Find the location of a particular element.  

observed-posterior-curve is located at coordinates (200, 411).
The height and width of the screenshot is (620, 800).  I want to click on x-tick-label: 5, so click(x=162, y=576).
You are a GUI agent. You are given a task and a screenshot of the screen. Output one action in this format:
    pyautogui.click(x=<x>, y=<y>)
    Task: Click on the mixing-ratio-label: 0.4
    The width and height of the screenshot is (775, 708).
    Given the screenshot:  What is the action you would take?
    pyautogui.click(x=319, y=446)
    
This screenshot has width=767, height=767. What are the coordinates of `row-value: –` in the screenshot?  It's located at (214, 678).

# # # # # # #

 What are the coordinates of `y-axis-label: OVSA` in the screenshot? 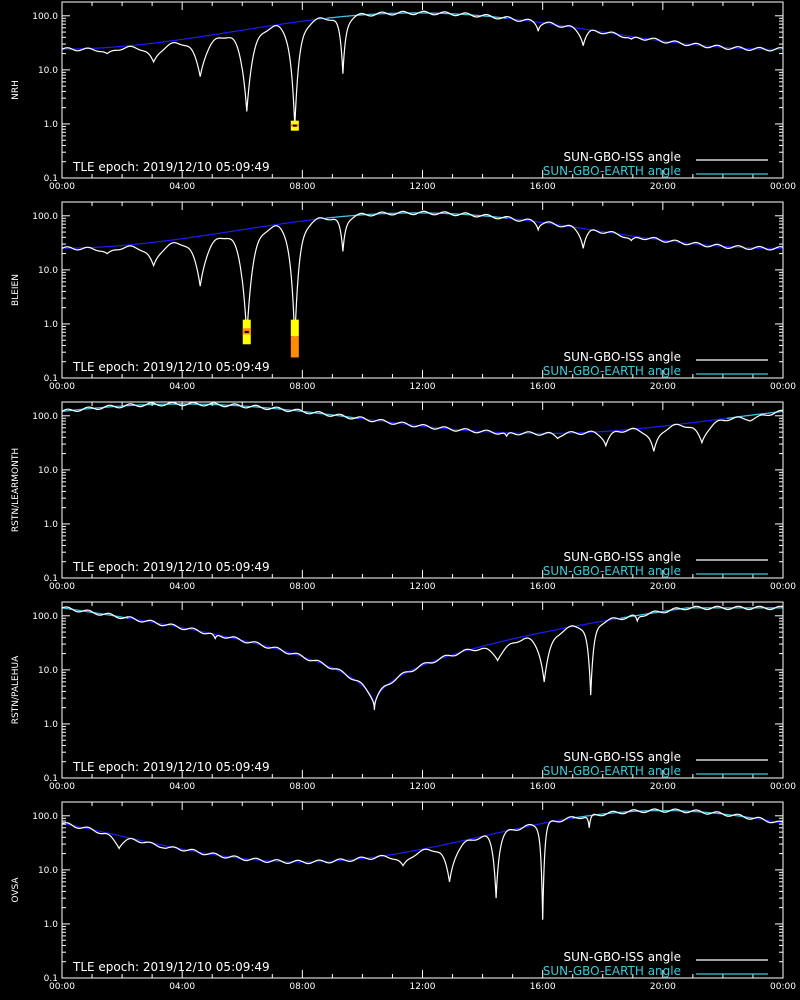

# # # # # # #

* _Task instructions_
Lay out as a numbered list, omitting blank lines, every line of the records from the one containing "Find the location of a particular element." down to the one containing "This screenshot has", both included.

* _Result_
1. Find the location of a particular element.  
2. observed-posterior-curve is located at coordinates (200, 411).
3. The height and width of the screenshot is (620, 800).  I want to click on x-tick-label: 5, so click(x=162, y=576).
4. You are a GUI agent. You are given a task and a screenshot of the screen. Output one action in this format:
5.     pyautogui.click(x=<x>, y=<y>)
6.     Task: Click on the mixing-ratio-label: 0.4
7.     The width and height of the screenshot is (775, 708).
8.     Given the screenshot:  What is the action you would take?
9.     pyautogui.click(x=319, y=446)
10. This screenshot has width=767, height=767. What are the coordinates of `row-value: –` in the screenshot?  It's located at (214, 678).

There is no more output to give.